When his assignment coincides with the work of two British assassins going by the names of Tangerine (Aaron Taylor-Johnson) and Lemon (Brian Tyree Henry), whose quarreling doesn’t conceal their longtime sibling relationship, it turns out to be more difficult than imagined. The Prince (Joey King), a second-generation murderer who skillfully uses the guise of an innocent schoolgirl to disarm her enemies, is also on board. Poison specialist The Hornet (Zazie Beetz) spends most of the action in the shadows. The Wolf (Benito A Martinez Ocasio, better known by his stage as Bad Bunny), one of her victims, joins the train to exact revenge for the death of his wife at their wedding in Mexico. A dangerous snake that was stolen from the zoo is also present
Ladybug continues to develop personally, showing compassion for dangerous foes by uttering trite pop-psych aphorisms such as “Hurt people hurt others.” But he also deals out some agony while traveling to Kyoto, where the notorious Russian underworld boss known as The White Death (Michael Shannon) and his hitmen are waiting for them.
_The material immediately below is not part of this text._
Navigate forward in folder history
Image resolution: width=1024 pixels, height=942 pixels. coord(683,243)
It’s depressing to watch how poorly so many talented performers are utilized. The jokes are overdone, even if there is modest enjoyment in listening to Henry analyze Lemon’s professional interactions using lessons gained from the Thomas the Tank Engine children’s books while speaking with a working-class London accent. Pitt amuses the audience by using an automatic toilet’s air-dry feature to give his hair a fast blowout. However, most of the time the screenplay makes too much of an effort to support the actor’s trademark easy humor.
Similar to the demanding action, the convoluted narrative devices are used to bind everyone together. Leitch, director Jonathan Sela, and the stunt team do a respectable job simulating action-packed brawls inside the cramped compartments of the train, complete with gunfire, swordplay, and the weaponized use of any object at hand, including computers, water bottles, and a plush mascot. But despite the film’s intense physicality and brutal punishment, there’s a soullessness to it all that makes every manufactured grin grating. Because there are no sympathetic individuals, either good or bad, we don’t care who is beaten to a pulp or shot to bits.
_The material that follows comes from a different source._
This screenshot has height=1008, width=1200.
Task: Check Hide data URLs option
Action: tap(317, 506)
Naturally, there are the required humorous needle drops, such as the Japanese version of “Holding Out for a Hero,” the early 1960s pop crossover smash “Sukiyaki,” and songs by Englebert Humperdinck and Peter, Paul, and Mary. And then there are the cameos—famous people who appear unacknowledged and add to the ensemble’s already excessive talent. One of them is such groaningly apparent casting that you wonder how we got away with having so little of him. He is portraying the source of much difficulty and dropped out of the mission that Ladybug was given. Unless you’re astute enough to avoid this danger, you could be considering evacuation at two hours and beyond.